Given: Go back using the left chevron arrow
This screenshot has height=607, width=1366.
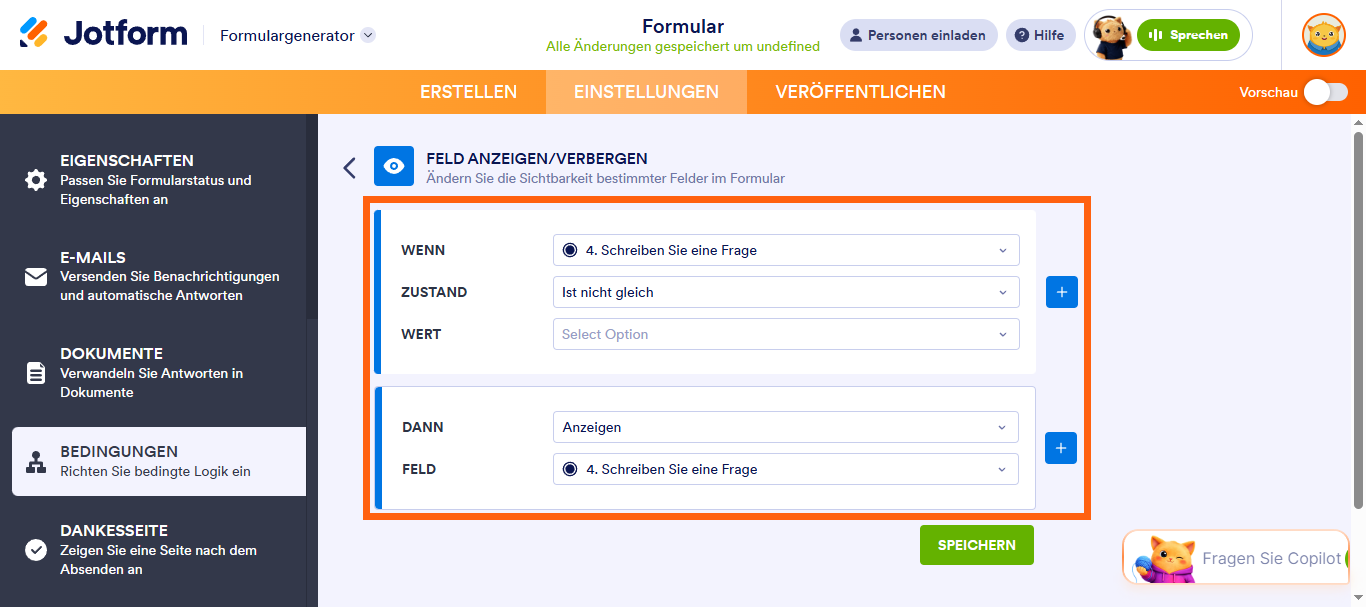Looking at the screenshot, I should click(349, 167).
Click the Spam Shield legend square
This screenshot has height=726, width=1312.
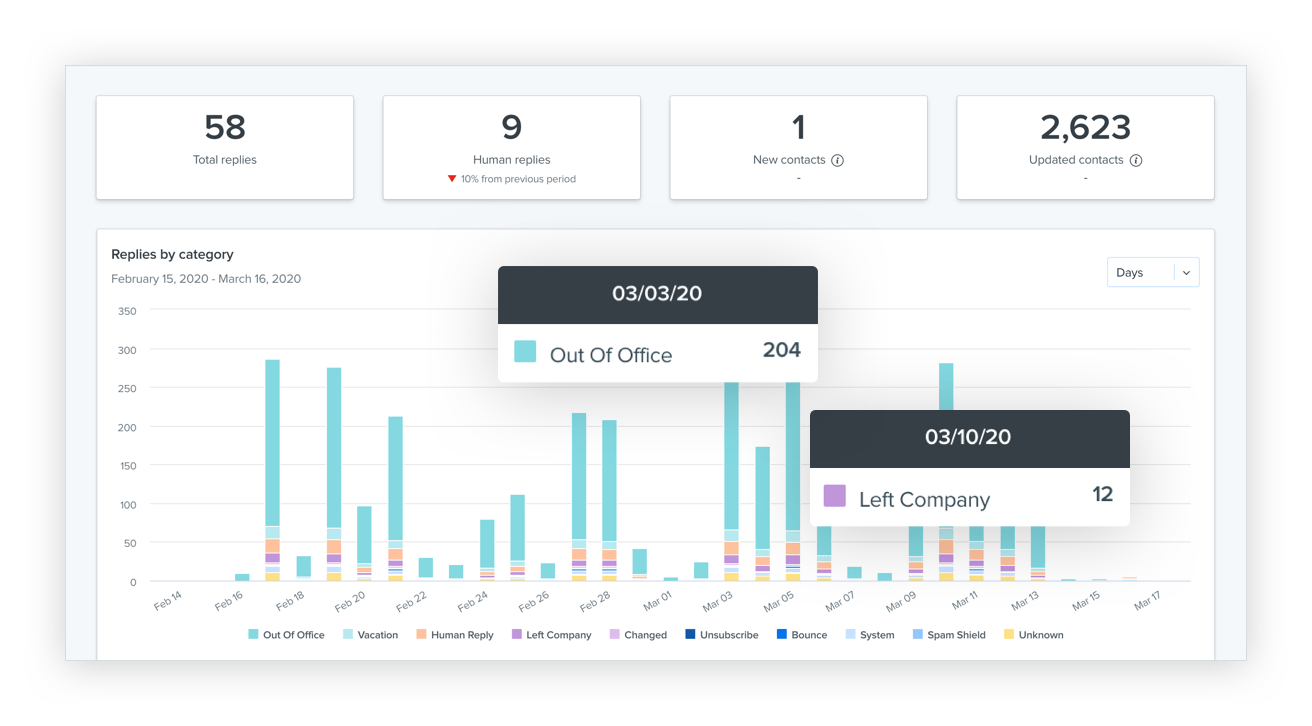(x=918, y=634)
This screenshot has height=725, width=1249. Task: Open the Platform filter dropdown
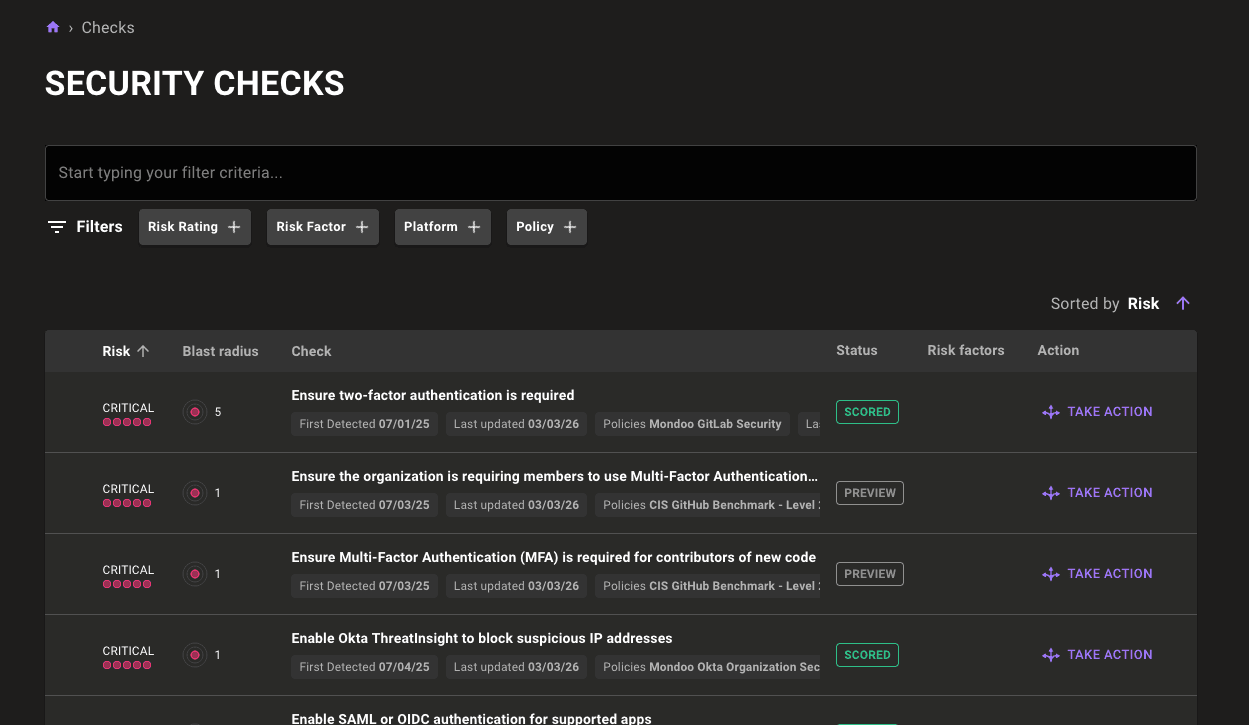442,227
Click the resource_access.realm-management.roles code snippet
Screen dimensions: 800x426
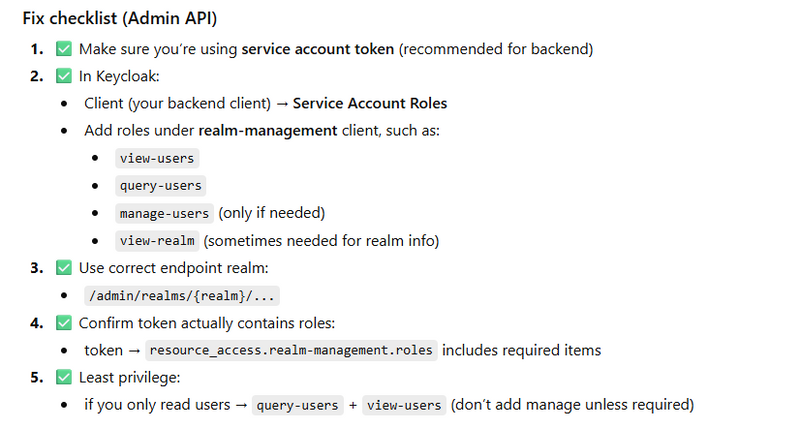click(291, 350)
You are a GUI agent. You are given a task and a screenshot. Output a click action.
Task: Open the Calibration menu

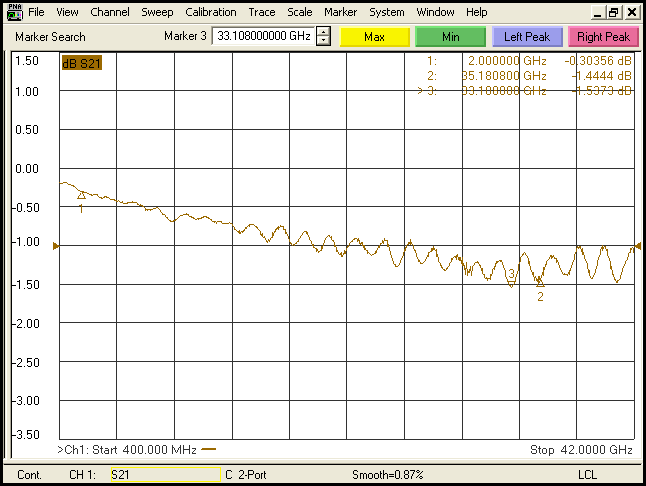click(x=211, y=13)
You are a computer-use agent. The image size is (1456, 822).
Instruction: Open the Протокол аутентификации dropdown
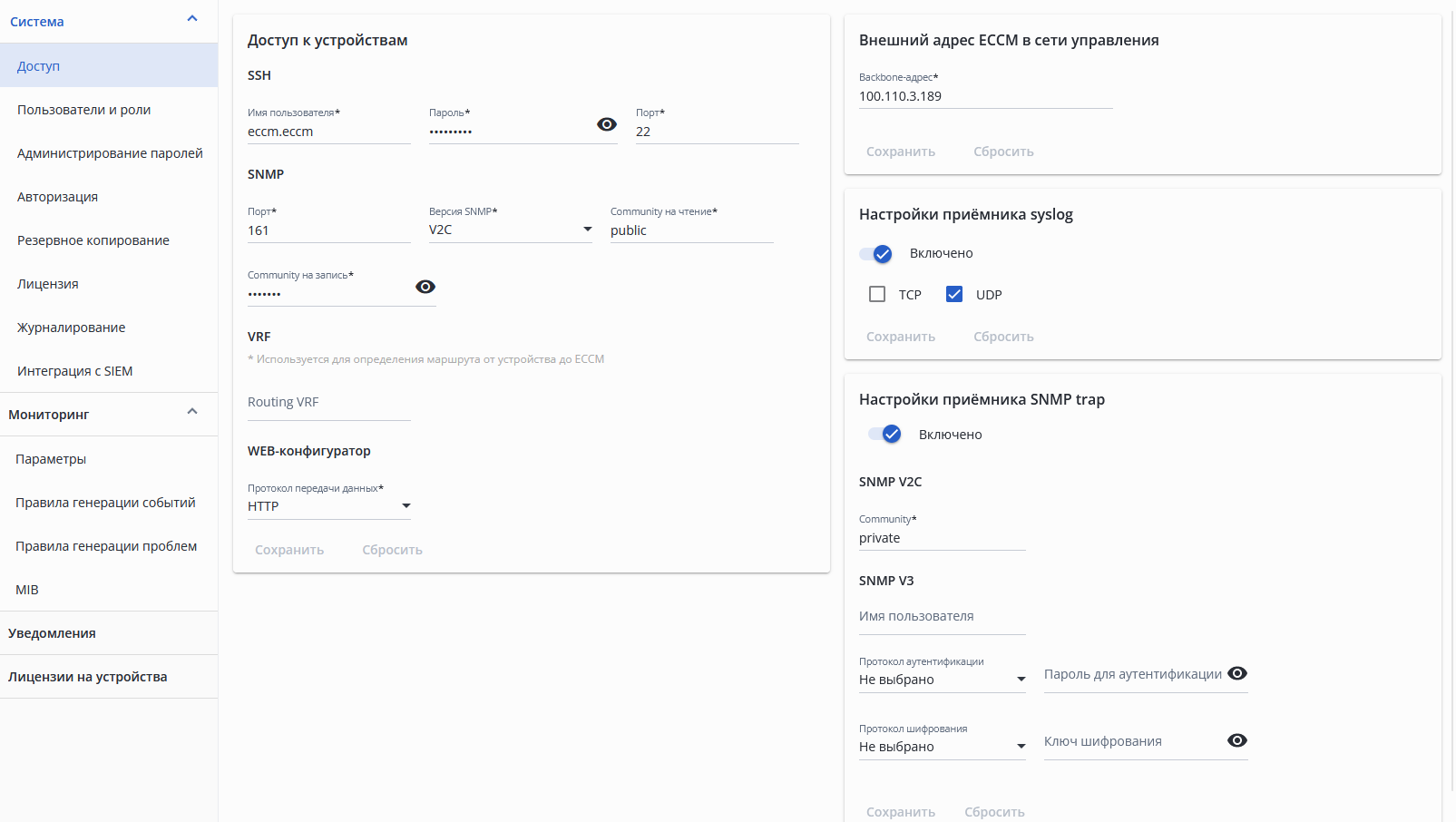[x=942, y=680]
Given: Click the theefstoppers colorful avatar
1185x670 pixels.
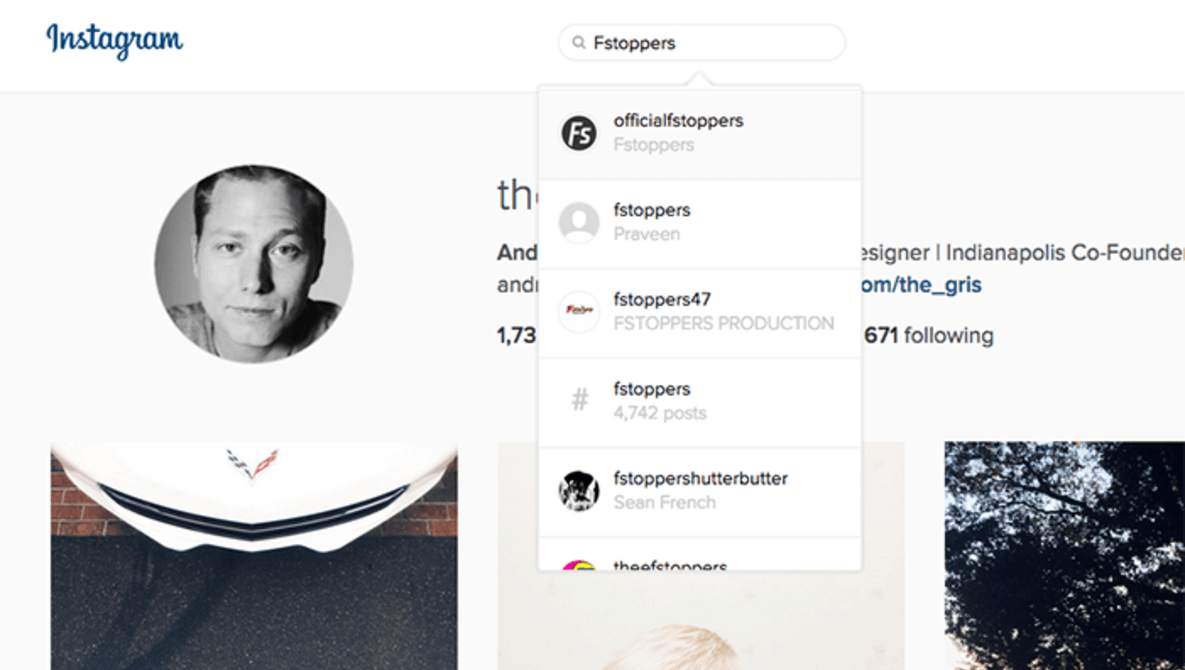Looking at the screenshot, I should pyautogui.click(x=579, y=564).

-*-

◆ WORK ORDER
Report back each line of the entries that holds the string "agent".

◆ WRITTEN ANSWER
You are a GUI agent. You are given a task and a screenshot. Output a click action.
You are a computer-use agent. The image size is (1456, 822).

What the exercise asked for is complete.